The trial court denied the motion. Petitioner having been convicted, his motion for new trial denied, his contentions re
jected by the Supreme Court of Mississippi, and the Supreme Court of the United States having declined direct review of his conviction either by way of appeal or certiorari, he now invokes his right to collaterally attack his conviction in this court by way of the great writ of habeas corpus.
THE LAW
Although the State Supreme Court has rejected petitioner’s claims, the federal habeas court has the power and the duty to make an “independent adjudication” of the federal constitutional issues raised by petitioner, e. g., Fay v.
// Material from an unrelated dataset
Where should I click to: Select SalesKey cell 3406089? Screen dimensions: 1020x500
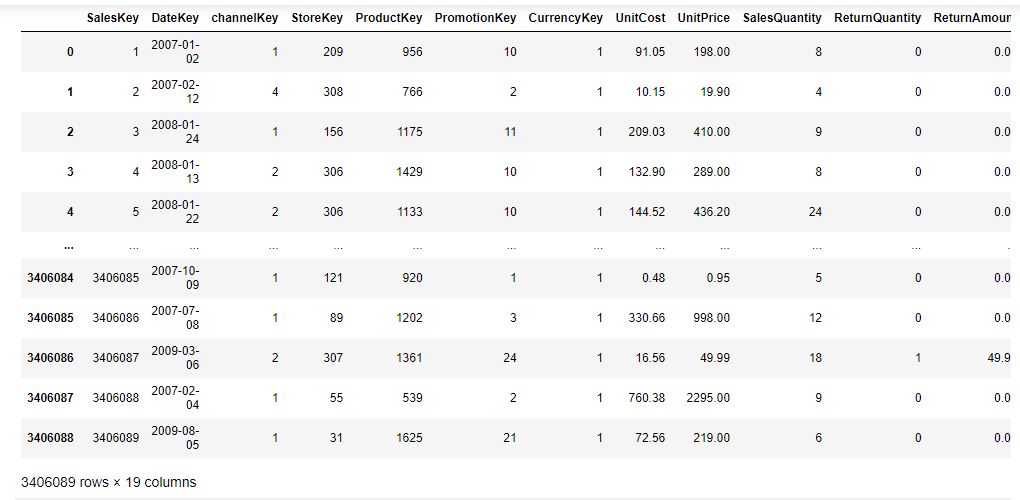pyautogui.click(x=116, y=438)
Noia, 372 U.S. 391, 83 S.Ct. 822, 9 L.Ed.2d 837 (1963). The state adjudication carries the weight which the federal practice gives to decisions of the court of last resort of another jurisdiction, but the issues raised being federal, it is the federal court which must have the last say. Fay v. Noia, supra. We thus proceed to examine the petitioner’s contentions which raise issues of fundamental constitutional rights under the Fourth and Fourteenth Amendments to the federal Constitution.
A.
The Search and Seizure
“The right of the people to be secure in their persons, houses, papers, and effects, against unreasonable searches and seizures, shall not be violated, and no Warrants shall issue, but upon probable cause, supported by Oath or affirmation, and particularly describing the place to be searched, and the persons or things to be seized.” Constitution of the United States, Amendment IV.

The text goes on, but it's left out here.